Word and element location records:
>>>>>
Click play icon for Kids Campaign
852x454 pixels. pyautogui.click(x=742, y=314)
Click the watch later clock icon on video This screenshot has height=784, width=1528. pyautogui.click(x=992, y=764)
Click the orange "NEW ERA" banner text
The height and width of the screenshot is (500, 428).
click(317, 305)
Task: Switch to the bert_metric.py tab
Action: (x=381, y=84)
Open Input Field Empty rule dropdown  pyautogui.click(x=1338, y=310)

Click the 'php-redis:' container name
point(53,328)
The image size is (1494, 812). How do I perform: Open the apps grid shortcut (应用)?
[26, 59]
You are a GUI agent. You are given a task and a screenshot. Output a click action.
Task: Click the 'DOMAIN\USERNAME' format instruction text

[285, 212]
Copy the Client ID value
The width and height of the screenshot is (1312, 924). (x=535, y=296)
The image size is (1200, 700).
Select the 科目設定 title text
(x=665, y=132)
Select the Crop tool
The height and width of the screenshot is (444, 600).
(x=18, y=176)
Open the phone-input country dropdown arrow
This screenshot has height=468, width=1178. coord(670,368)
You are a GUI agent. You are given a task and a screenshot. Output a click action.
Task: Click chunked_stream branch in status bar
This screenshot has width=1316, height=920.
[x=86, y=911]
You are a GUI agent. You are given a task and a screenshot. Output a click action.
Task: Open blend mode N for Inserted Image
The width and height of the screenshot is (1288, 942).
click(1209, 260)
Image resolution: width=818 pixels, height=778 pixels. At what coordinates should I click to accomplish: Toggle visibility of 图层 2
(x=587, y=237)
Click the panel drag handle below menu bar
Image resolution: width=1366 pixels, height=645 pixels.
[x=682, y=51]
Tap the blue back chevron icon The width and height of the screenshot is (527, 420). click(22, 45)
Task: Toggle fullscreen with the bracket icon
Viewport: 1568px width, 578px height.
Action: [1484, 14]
<<<<<
**WHAT IS BEING ASKED**
Count the lines in the items above that contain the string "Toggle", treating case as significant, and give only the number.

**RESULT OF THIS EXERCISE**
2